I tried using the sort method but doesn;t work
>>> a
['1/1/11', '1/1/6']
>>> a.sort()
>>> a
['1/1/11', '1/1/6']
>>> d = a.sort()
>>> print(d)
None
>>>
Am i missing anything here .. kindly clarify
I want the output in the following format
1/1/6 1/1/11
You are trying to sort a list of strings. Strings are naturally sorted in lexicographical_order, i.e. "10" < "11" < "2" < "5" < ..., so Python executes correctly what you want it to do. This being said, you need to transform your data into something that will be sorted as you want.
>>> a = ['1/1/11', '1/1/6']
>>> a
['1/1/11', '1/1/6']
>>> def to_tuple(string_representation):
... return tuple(int(i) for i in string_representation.split('/'))
...
>>> b = [to_tuple(element) for element in a]
>>> b.sort()
>>> b
[(1, 1, 6), (1, 1, 11)]
>>> a.sort(key=to_tuple)
>>> a
['1/1/6', '1/1/11']
Here we use the fact that tuple is sorted by default exactly how we want it to be sorted in your case (actually, it is also a lexicographical order, but now 11 is one element of a sequence and not two).

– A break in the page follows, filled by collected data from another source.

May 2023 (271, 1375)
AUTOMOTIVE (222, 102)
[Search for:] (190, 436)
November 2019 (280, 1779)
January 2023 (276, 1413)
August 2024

List b contains a transformed list, where each element is a tuple. And now sort will work as you want.
The second option, will be using a custom key operator. It is a function that returns a key to compare different elements of your list. In this case, key will be a corresponding tuple of integers and will be compared as you want.
The second approach (with the key operator) will create an additional overhead during sorting as it will be called O(NlogN) times.
You also tried using the result of sort function as a value, but it changes the given list in-place. If you want a sorted copy of your list, use sorted.